While not much is known about its structure of operations, intelligence reports indicate that, after each attack, Lashkar cadres disperse and subsequently reassemble at various bases/hideouts to plan future operations. The LeJ's presence has been reported from locations as varied as Lahore, Rawalpindi, Gujranwala, Multan, Islamabad, Jhang, Khanewal, Layyah, Bhakkar, Sargodha, Rahimyar Khan, Orakzai, Sahiwal, Karachi, Dera Ismail Khan, Bannu, Kohat, Sukkur, Bajaur, Parachinar, Kurram, South Waziristan, North Waziristan, Hangu, Hyderabad, Bahawalpur, Nawabshah, Mirpur Khas, Chitral, Gilgit and Quetta.
Although sporadic crackdowns by the security forces since late-2001 have had some success, the LeJ continues to make new recruitments to replace those arrested or killed. And great care is taken in recruiting cadres, while considering both religious conviction and the skill and commitment to carry out attacks.
While Shi'ites remain the primary target of the LeJ, the group has, since 2002, broadened its focus to include other civilian, government and Western targets in Pakistan.
Despite the involvement of the LeJ and its parent party, the SSP, in sectarian violence since its inception in 1996, the Pakistani state has failed to neutralize either group. Being part of a broader jihadi movement with Deobandi ideological affiliation, the LeJ has links with other jihadi groups, including the Jaish-e-Mohammad, the Harkatul Mujahideen and the Harkatul Jehadul Islami.

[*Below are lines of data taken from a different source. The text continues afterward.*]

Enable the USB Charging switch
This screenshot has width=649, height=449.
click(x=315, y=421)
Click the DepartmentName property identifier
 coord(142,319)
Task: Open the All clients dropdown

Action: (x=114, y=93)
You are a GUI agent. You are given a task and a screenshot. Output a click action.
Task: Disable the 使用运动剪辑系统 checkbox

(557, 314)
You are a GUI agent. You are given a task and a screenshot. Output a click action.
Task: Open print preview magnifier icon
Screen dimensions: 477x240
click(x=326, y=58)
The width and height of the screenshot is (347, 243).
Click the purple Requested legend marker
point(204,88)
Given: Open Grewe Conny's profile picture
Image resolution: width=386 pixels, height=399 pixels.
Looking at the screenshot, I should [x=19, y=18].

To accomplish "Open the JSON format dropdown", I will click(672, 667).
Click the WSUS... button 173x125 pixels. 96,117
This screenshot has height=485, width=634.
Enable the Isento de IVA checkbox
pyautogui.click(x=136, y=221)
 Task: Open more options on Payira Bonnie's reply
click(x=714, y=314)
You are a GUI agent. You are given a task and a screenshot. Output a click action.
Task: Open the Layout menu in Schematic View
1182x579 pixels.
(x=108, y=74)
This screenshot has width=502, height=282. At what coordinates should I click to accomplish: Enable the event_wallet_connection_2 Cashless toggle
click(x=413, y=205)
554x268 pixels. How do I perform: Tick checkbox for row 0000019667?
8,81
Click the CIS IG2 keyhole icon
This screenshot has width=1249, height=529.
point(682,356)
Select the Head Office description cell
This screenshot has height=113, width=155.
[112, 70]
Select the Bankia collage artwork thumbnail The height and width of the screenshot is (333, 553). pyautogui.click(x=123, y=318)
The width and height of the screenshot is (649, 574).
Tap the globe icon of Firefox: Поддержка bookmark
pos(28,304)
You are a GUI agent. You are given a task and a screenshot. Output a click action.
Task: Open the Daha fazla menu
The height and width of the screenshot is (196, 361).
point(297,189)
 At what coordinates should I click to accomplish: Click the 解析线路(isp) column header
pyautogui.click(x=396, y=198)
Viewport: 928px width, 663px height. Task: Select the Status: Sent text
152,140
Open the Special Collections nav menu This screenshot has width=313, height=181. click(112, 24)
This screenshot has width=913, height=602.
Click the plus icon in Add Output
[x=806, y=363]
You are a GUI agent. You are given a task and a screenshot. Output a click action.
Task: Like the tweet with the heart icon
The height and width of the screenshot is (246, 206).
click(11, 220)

The LeJ also maintains close operational links with the Afghan Taliban and al-Qaeda. There is, in fact, sufficient evidence to indicate that the LeJ has been transformed into a significant al-Qaeda affiliate, which provides not only back-up support but also takes part in terrorist attacks linked to al-Qaeda. Yet, the group stays focused on its home turf and its stated goal of radicalizing Pakistan.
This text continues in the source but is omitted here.